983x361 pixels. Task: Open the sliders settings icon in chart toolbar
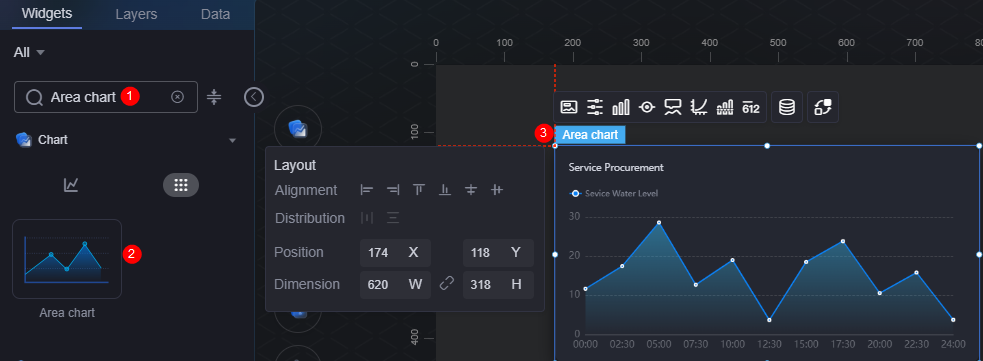coord(594,107)
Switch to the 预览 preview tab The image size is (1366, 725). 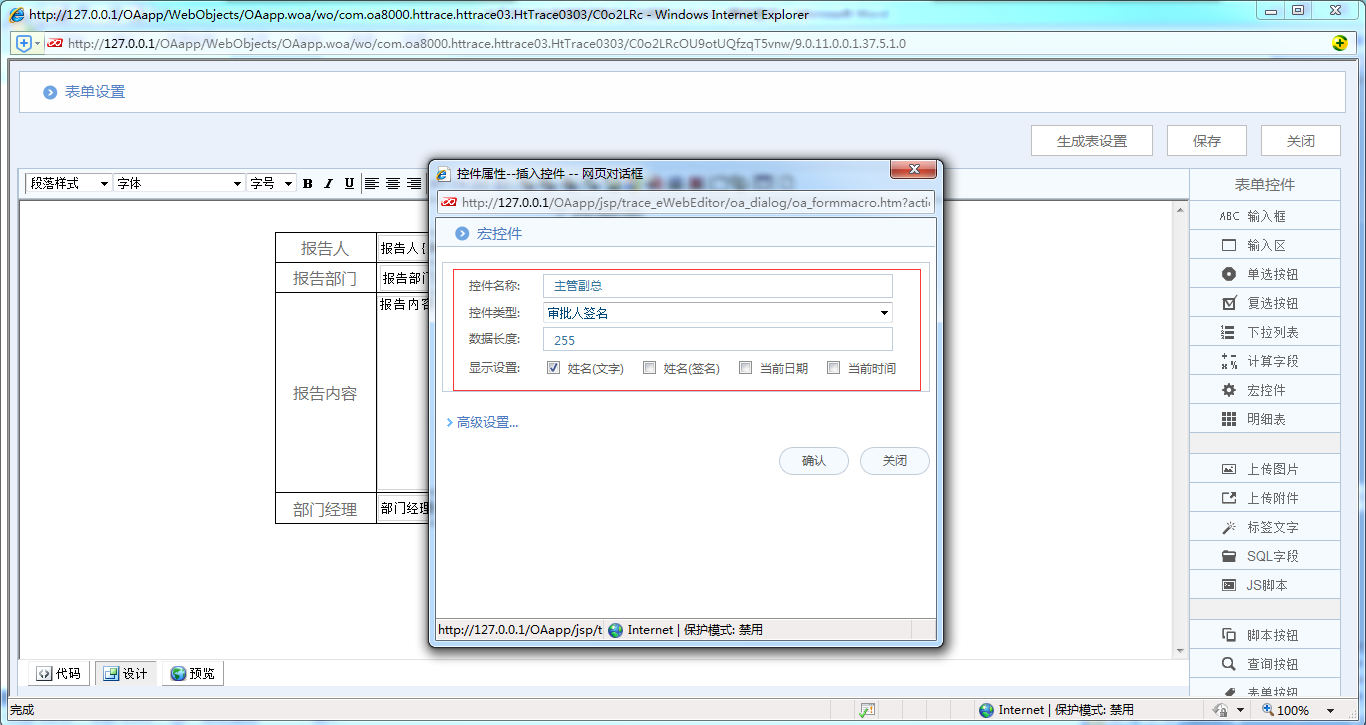click(x=192, y=673)
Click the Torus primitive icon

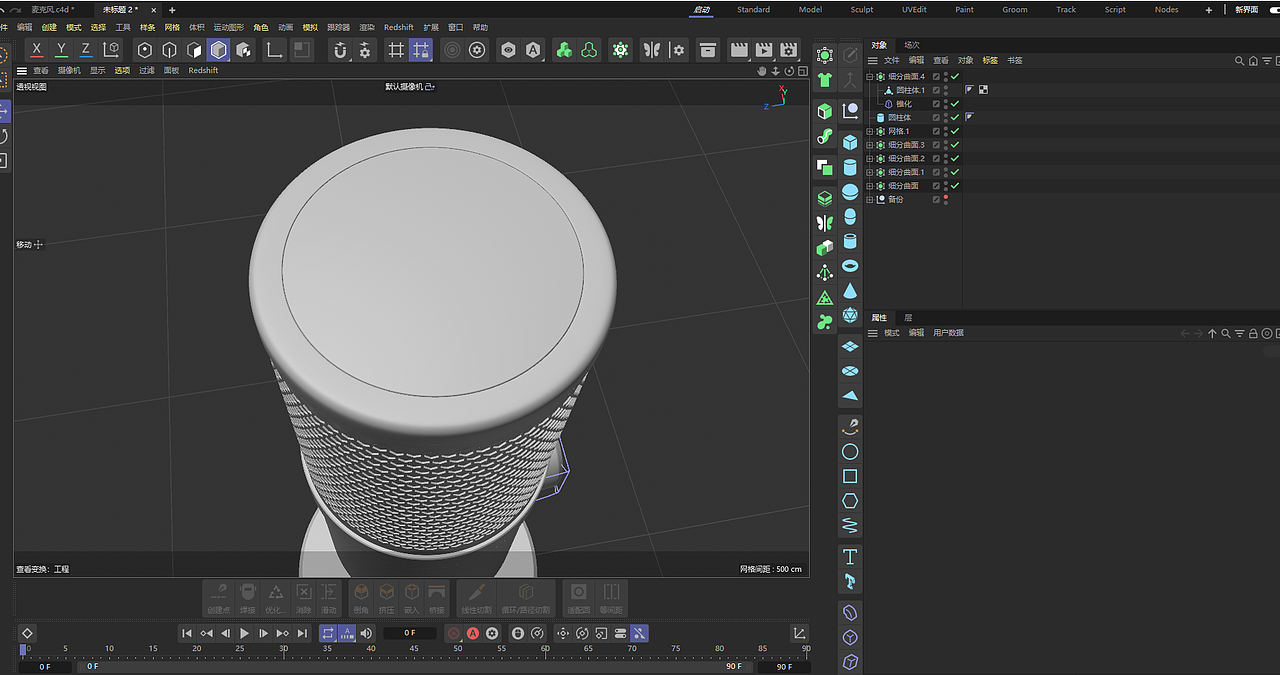pyautogui.click(x=850, y=266)
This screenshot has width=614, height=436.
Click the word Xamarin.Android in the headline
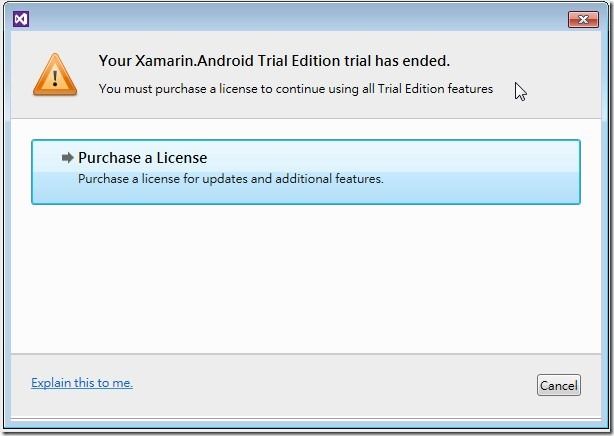pyautogui.click(x=194, y=61)
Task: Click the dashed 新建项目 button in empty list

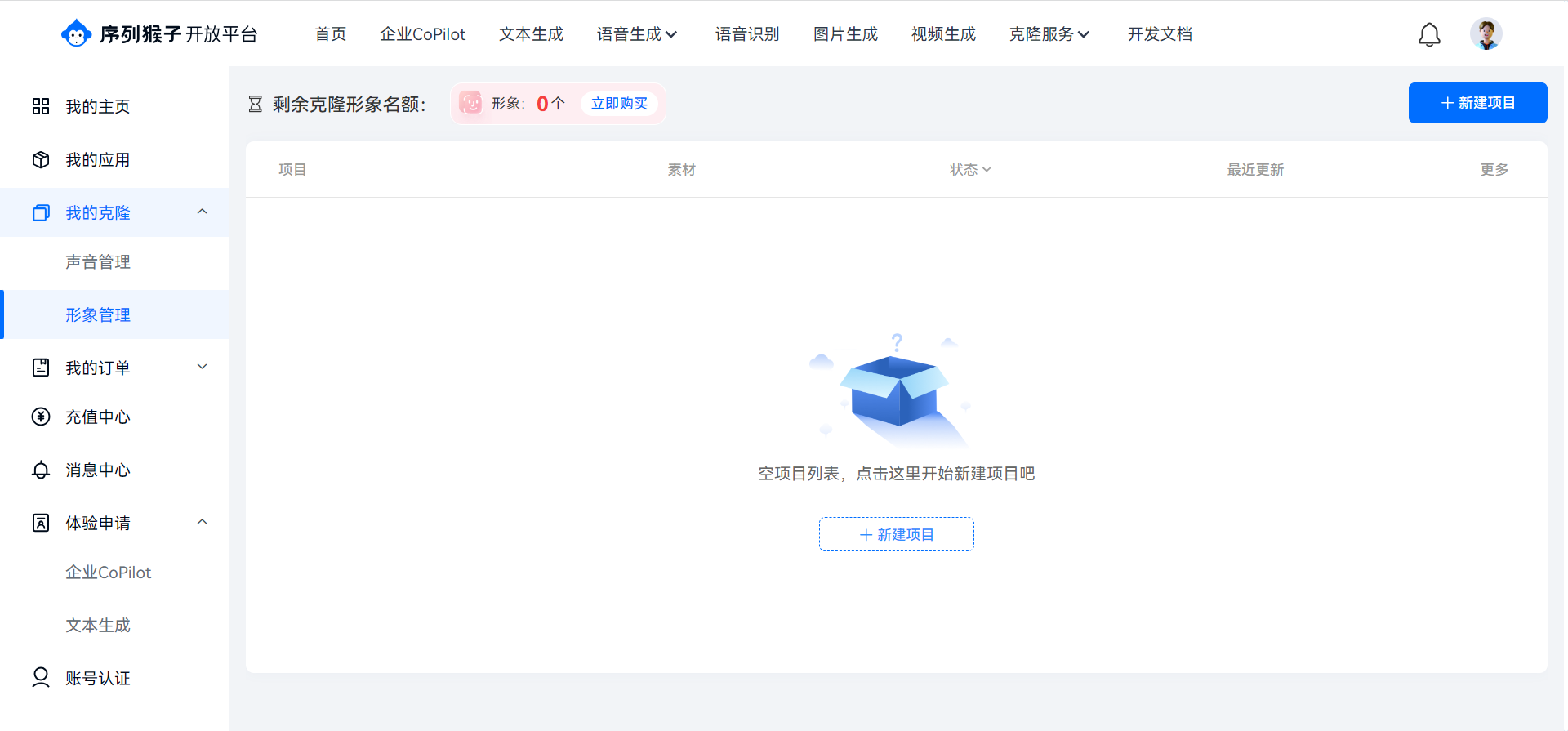Action: point(896,534)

### Exercise aim
Restate word for word the lines starting at the one that contains "This screenshot has width=614, height=436." and ending at the last line of the data. Skip every picture.

### The completed task
This screenshot has width=614, height=436.
Click the word Xamarin.Android in the headline
pyautogui.click(x=194, y=61)
Task: Click the dashed 新建项目 button in empty list

Action: point(896,534)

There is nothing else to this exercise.